→ **The task**: Print each entry below precisely as it reads.

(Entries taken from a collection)
▼▼▼
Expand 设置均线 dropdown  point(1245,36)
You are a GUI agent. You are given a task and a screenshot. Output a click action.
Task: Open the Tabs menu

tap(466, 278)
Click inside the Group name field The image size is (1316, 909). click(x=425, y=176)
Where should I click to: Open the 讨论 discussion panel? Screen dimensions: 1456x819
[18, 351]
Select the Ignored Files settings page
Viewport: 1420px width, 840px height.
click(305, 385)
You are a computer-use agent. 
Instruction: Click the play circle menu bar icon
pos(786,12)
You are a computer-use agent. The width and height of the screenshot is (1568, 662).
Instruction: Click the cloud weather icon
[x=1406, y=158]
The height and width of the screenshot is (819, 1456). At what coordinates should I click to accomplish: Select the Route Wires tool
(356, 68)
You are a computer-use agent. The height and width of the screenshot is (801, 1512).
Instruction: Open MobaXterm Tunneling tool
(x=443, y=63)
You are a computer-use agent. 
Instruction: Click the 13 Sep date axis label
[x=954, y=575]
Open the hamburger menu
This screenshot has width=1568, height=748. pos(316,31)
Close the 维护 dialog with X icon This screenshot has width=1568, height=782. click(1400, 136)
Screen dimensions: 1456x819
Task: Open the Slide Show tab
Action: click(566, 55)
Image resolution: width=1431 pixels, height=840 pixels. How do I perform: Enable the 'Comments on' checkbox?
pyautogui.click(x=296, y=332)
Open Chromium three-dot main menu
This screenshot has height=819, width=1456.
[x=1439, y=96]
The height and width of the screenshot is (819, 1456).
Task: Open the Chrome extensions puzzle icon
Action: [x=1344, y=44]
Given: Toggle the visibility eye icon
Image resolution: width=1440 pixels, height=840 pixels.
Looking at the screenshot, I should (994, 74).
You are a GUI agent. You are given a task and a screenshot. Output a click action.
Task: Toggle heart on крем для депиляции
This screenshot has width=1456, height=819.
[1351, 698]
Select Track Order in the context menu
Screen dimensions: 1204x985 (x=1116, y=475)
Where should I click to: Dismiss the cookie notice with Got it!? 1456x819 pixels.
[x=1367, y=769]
▲▲▲
→ **Task answer**:
Expand 设置均线 dropdown  point(1245,36)
You are a GUI agent. You are given a task and a screenshot. Output a click action.
Task: Open the Tabs menu

tap(466, 278)
Click inside the Group name field The image size is (1316, 909). click(x=425, y=176)
Where should I click to: Open the 讨论 discussion panel? Screen dimensions: 1456x819
[18, 351]
Select the Ignored Files settings page
Viewport: 1420px width, 840px height.
click(305, 385)
You are a computer-use agent. 
Instruction: Click the play circle menu bar icon
pos(786,12)
You are a computer-use agent. The width and height of the screenshot is (1568, 662).
Instruction: Click the cloud weather icon
[x=1406, y=158]
The height and width of the screenshot is (819, 1456). At what coordinates should I click to accomplish: Select the Route Wires tool
(356, 68)
You are a computer-use agent. The height and width of the screenshot is (801, 1512).
Instruction: Open MobaXterm Tunneling tool
(x=443, y=63)
You are a computer-use agent. 
Instruction: Click the 13 Sep date axis label
[x=954, y=575]
Open the hamburger menu
This screenshot has width=1568, height=748. pos(316,31)
Close the 维护 dialog with X icon This screenshot has width=1568, height=782. click(1400, 136)
Screen dimensions: 1456x819
Task: Open the Slide Show tab
Action: click(566, 55)
Image resolution: width=1431 pixels, height=840 pixels. How do I perform: Enable the 'Comments on' checkbox?
pyautogui.click(x=296, y=332)
Open Chromium three-dot main menu
This screenshot has height=819, width=1456.
[x=1439, y=96]
The height and width of the screenshot is (819, 1456).
Task: Open the Chrome extensions puzzle icon
Action: [x=1344, y=44]
Given: Toggle the visibility eye icon
Image resolution: width=1440 pixels, height=840 pixels.
Looking at the screenshot, I should (994, 74).
You are a GUI agent. You are given a task and a screenshot. Output a click action.
Task: Toggle heart on крем для депиляции
This screenshot has width=1456, height=819.
[1351, 698]
Select Track Order in the context menu
Screen dimensions: 1204x985 (x=1116, y=475)
Where should I click to: Dismiss the cookie notice with Got it!? 1456x819 pixels.
[x=1367, y=769]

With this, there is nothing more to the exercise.